Please present the data below as a numbered list, one line per item, skipping any blank lines and leaving out the pictures.

-- Records for this task --
=== Section Start ===

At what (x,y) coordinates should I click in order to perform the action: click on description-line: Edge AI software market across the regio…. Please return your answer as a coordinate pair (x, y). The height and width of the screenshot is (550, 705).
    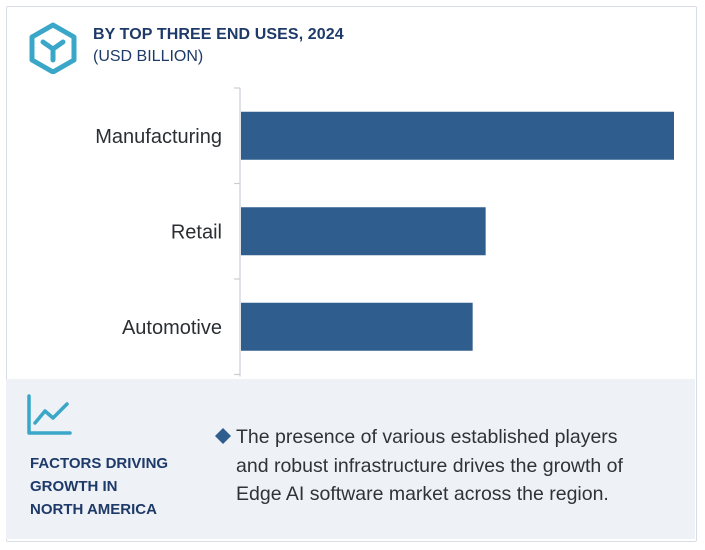
    Looking at the image, I should click on (422, 494).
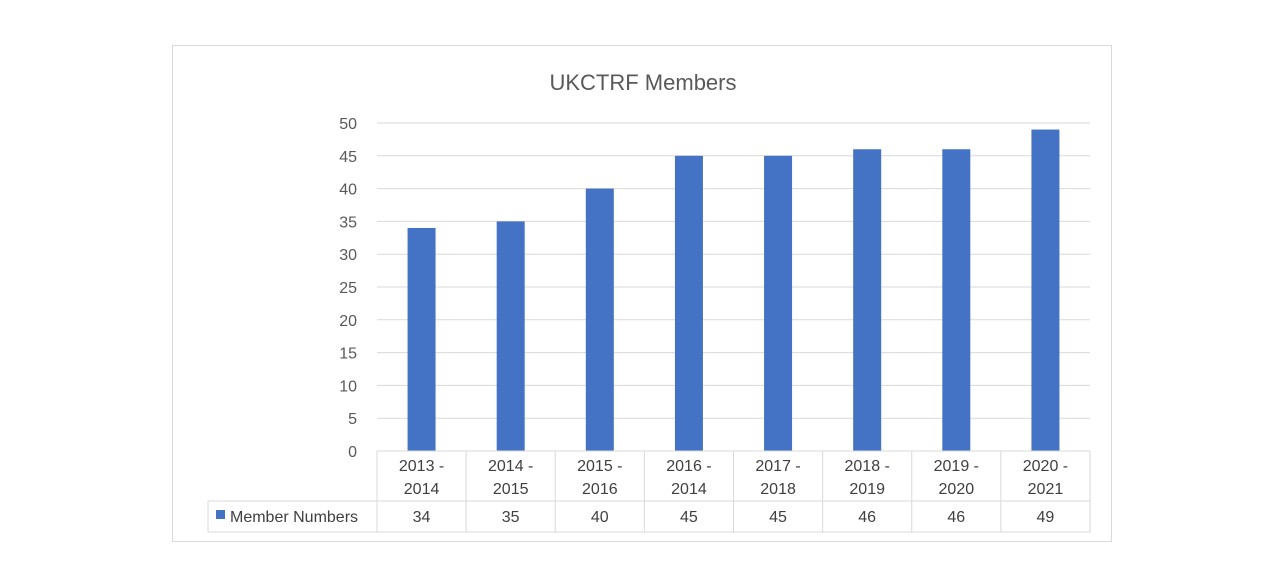 This screenshot has width=1284, height=588. What do you see at coordinates (348, 124) in the screenshot?
I see `y-tick-label: 50` at bounding box center [348, 124].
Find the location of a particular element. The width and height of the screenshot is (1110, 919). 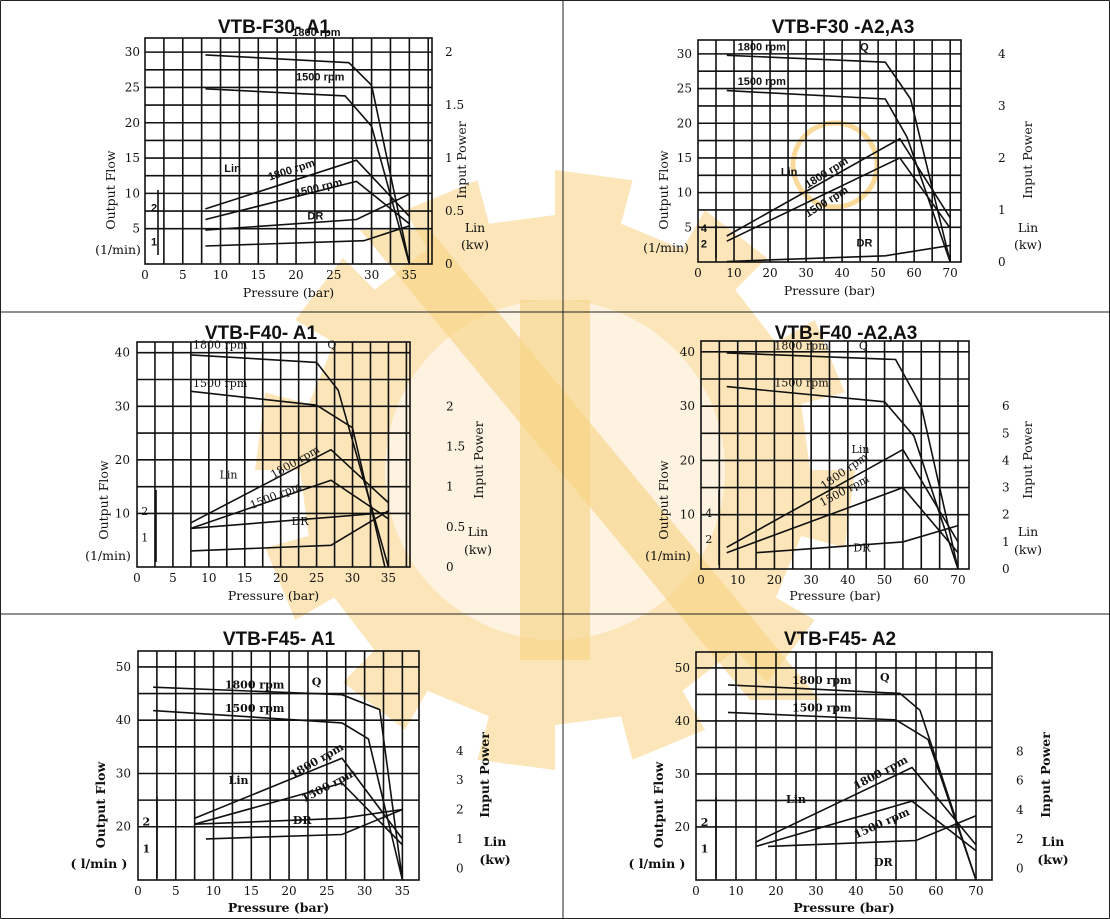

y2-tick-label: 2 is located at coordinates (450, 406).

=== Section End ===

-- Answer --
1. At what (x,y) coordinates should I click in order to perform the action: click on description-line: Edge AI software market across the regio…. Please return your answer as a coordinate pair (x, y). The height and width of the screenshot is (550, 705).
2.     Looking at the image, I should click on (422, 494).
3.  This screenshot has width=1284, height=588. What do you see at coordinates (348, 124) in the screenshot?
4. I see `y-tick-label: 50` at bounding box center [348, 124].
5. Find the location of a particular element. The width and height of the screenshot is (1110, 919). 
6. y2-tick-label: 2 is located at coordinates (450, 406).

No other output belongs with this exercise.